Issue
I am attempting to extract bid information from this site. I am a Scrapy newbie, and bit stuck as to why I don't getting any output, instead, I get Crawled (200)...(referer: None) and no output. I am unable to figure out what I am missing or need to change. I really don't know where the problem is. Can anyone please help figure this out?
Thank you!!
Here is my spider code:
from ..items import GovernmentItem
import scrapy, urllib.parse
class GeorgiaSpider(scrapy.Spider):
name = 'georgia'
allowed_domains = ['ssl.doas.state.ga.us']
def start_requests(self):
url = 'https://ssl.doas.state.ga.us/gpr/'
yield scrapy.Request(url=url, callback=self.parse)
def parse(self, response):
for row in response.xpath('//*[@class="table table-striped table-bordered"]//tbody//tr'):
item = GovernmentItem()
item['description'] = row.xpath('./td[@class=" all"][2]').extract_first()
item['begin_date'] = row.xpath('./td[@class=" desktop"]').extract_first()
item['end_date'] = row.xpath('./td[@class="desktop tablet mobile sorting_1"]').extract_first()
item['file_urls'] = row.xpath('./td[@class=" all]/a//@href').extract_first()
yield item
Here is my my crawl log file:
2021-07-23 05:49:13 [scrapy.utils.log] INFO: Scrapy 2.5.0 started (bot: government)

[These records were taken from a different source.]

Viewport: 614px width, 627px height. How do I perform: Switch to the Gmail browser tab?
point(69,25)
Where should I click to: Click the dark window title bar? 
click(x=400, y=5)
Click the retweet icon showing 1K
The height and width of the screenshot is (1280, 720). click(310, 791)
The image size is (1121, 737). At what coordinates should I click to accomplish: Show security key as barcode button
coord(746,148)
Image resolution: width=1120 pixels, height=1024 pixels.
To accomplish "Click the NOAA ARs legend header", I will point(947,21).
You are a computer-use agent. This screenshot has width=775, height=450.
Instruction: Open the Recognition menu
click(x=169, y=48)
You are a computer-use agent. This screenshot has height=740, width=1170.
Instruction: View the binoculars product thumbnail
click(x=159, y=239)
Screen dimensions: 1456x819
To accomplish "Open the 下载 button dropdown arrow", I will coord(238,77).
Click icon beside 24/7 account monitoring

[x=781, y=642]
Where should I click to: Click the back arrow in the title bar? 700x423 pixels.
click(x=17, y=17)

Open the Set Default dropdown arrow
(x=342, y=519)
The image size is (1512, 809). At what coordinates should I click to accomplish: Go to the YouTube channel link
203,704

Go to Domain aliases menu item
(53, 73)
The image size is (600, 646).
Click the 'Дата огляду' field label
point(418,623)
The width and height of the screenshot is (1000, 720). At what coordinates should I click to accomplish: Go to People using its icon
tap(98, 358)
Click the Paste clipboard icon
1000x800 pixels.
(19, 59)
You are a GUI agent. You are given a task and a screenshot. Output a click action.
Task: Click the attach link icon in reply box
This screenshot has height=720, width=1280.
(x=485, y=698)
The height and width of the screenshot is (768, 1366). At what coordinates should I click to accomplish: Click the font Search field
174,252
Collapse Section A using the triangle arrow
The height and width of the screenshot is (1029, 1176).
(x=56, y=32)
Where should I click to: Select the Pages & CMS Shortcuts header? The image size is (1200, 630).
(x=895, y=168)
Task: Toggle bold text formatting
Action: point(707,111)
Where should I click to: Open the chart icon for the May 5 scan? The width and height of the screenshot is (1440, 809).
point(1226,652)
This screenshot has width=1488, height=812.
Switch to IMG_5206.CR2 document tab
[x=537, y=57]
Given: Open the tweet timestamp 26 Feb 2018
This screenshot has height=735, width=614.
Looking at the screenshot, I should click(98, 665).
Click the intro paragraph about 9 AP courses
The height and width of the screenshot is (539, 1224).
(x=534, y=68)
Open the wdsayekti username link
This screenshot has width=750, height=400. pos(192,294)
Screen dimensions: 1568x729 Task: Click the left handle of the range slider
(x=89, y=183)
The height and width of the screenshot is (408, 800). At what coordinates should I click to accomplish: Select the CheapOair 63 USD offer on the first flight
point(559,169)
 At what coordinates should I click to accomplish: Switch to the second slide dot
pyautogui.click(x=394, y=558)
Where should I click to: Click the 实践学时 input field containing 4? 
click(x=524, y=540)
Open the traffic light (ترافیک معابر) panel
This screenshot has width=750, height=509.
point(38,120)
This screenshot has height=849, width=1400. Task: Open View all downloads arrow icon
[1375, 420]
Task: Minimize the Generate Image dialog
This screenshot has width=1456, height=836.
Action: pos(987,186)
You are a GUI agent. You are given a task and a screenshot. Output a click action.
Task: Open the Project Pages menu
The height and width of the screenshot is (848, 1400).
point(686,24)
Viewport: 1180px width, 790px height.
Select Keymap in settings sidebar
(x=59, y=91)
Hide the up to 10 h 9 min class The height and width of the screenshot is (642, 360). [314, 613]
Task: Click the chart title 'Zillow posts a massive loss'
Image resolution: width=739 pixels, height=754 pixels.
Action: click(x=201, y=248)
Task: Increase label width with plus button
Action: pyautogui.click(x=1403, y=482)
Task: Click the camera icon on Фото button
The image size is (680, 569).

2021-07-23 05:49:13 [scrapy.utils.log] INFO: Versions: lxml 4.6.3.0, libxml2 2.9.10, cssselect 1.1.0, parsel 1.6.0, w3lib 1.22.0, Twisted 21.2.0, Python 3.8.10 (default, Jun 2 2021, 10:49:15) - [GCC 9.4.0], pyOpenSSL 20.0.1 (OpenSSL 1.1.1k 25 Mar 2021), cryptography 3.4.7, Platform Linux-5.8.0-63-generic-x86_64-with-glibc2.29
2021-07-23 05:49:13 [scrapy.utils.log] DEBUG: Using reactor: twisted.internet.epollreactor.EPollReactor
2021-07-23 05:49:13 [scrapy.crawler] INFO: Overridden settings:
{'BOT_NAME': 'government',
'DOWNLOAD_DELAY': 1,
'NEWSPIDER_MODULE': 'government.spiders',
'SPIDER_MODULES': ['government.spiders']}
2021-07-23 05:49:13 [scrapy.extensions.telnet] INFO: Telnet Password: 1196e88aa45a90c1
2021-07-23 05:49:13 [scrapy.middleware] INFO: Enabled extensions:
['scrapy.extensions.corestats.CoreStats',
'scrapy.extensions.telnet.TelnetConsole',
'scrapy.extensions.memusage.MemoryUsage',
'scrapy.extensions.feedexport.FeedExporter',
'scrapy.extensions.logstats.LogStats']
2021-07-23 05:49:13 [scrapy.middleware] INFO: Enabled downloader middlewares:
['scrapy.downloadermiddlewares.httpauth.HttpAuthMiddleware',
'scrapy.downloadermiddlewares.downloadtimeout.DownloadTimeoutMiddleware',
'scrapy.downloadermiddlewares.defaultheaders.DefaultHeadersMiddleware',
'scrapy.downloadermiddlewares.useragent.UserAgentMiddleware',
'scrapy.downloadermiddlewares.retry.RetryMiddleware',
'scrapy.downloadermiddlewares.redirect.MetaRefreshMiddleware',
'scrapy.downloadermiddlewares.httpcompression.HttpCompressionMiddleware',
'scrapy.downloadermiddlewares.redirect.RedirectMiddleware',
'scrapy.downloadermiddlewares.cookies.CookiesMiddleware',
'scrapy.downloadermiddlewares.httpproxy.HttpProxyMiddleware',
'scrapy.downloadermiddlewares.stats.DownloaderStats']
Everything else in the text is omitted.